CEO of Australian Rail Track Corporation (ARTC) John Fullerton announced it would be bringing the majority of its asset maintenance requirements in house once current contracts with two alliance partners (Transfield Services and Downer Rail) expire in December 2012.
“The change will involve bringing planning, inspection and reactive maintenance directly under the control and delivery of ARTC.
“ARTC also intends to bring signalling maintenance in Victoria back in house consistent with the model it runs for the rest of Australia.
“We are reaching the end of a huge period of investment in rebuilding and modernising our interstate rail network.
“Our network is now safer and more reliable than ever before, so our focus has shifted from growing the network to maintaining our modern asset and continuing to improve the service we offer to our customers.

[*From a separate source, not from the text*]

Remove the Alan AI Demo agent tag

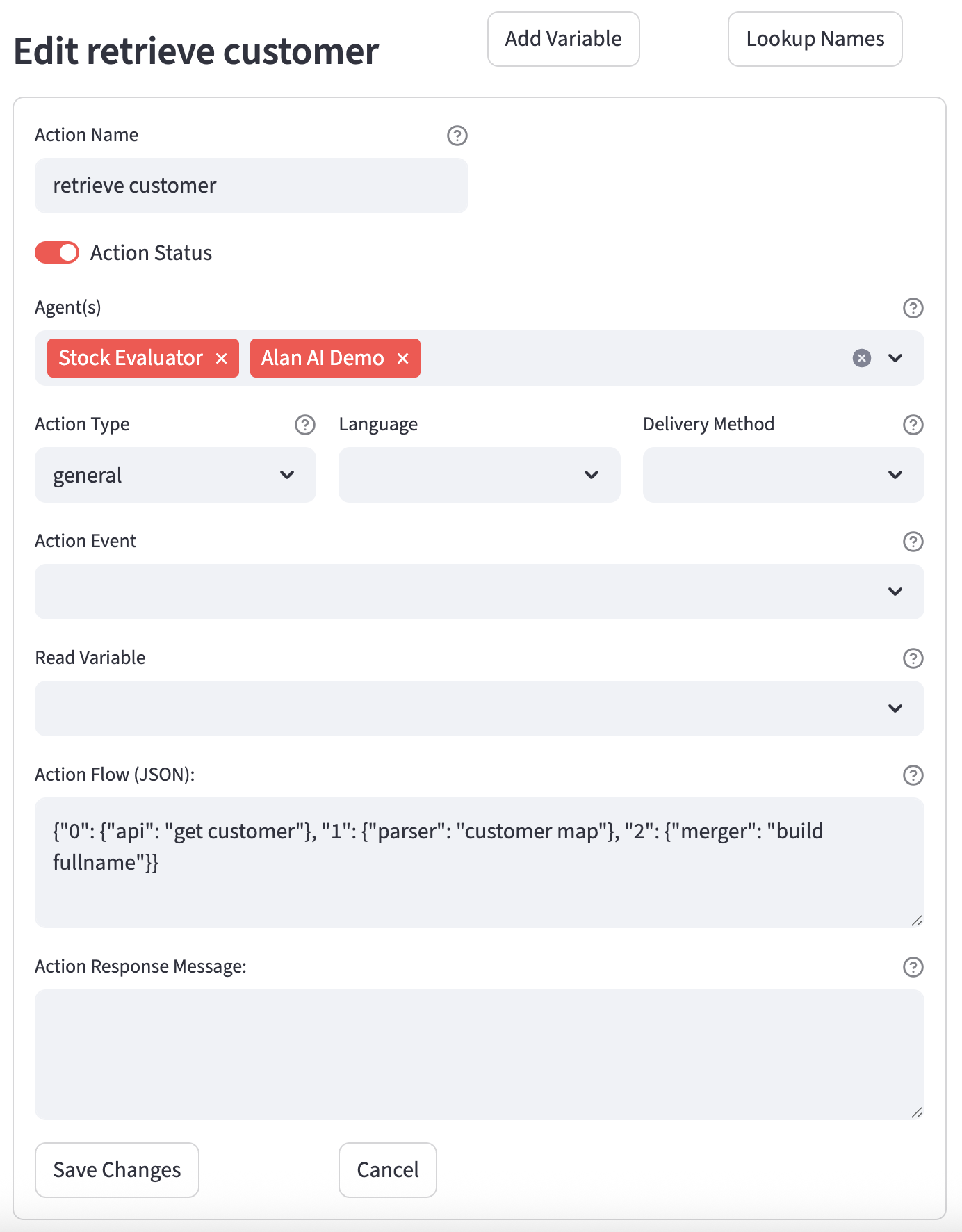(x=402, y=359)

“The decision to bring our maintenance requirements in house means we will be better placed to take control of asset condition and have the ability to respond quickly to incidents when they occur.
“ARTC will continue to enter into specialised contracts for major works to build new sections of track or grow our existing infrastructure asset base as we currently do.
“A consistent approach and system for managing the condition of our assets is critical.
“While the Interstate and Hunter Valley rail networks are very different, our stringent standards, risk based approach and reliability performance targets will be consistent.”
Mr Fullerton said the changes were not a response to the performance of the alliance partners as they have provided high quality services to us over many years.
“The decision to bring maintenance in house is a reflection of the condition of our assets and the need to have a consistent approach across our network.
“They’ve grown, and they’re in great shape. Our focus now is keeping them that way.”
The changes are expected to create around 200 new jobs within ARTC and maintain the regional base for work depots as well as creating new regional work centres.
“It is important to us that where possible, we keep the highly skilled and experienced staff who have been working on our tracks – in the same place.
“We need to work through the details with our Alliance partners and the unions but our aim is to be able to give preference to existing Alliance partner employees when it comes to filling the new positions.”
The new arrangements will start in December 2012, with the exception of works planned to be complete in 2013 which include signalling works for the Metropolitan Freight Network in Sydney, and the Broken Hill to Whyalla rerailing project.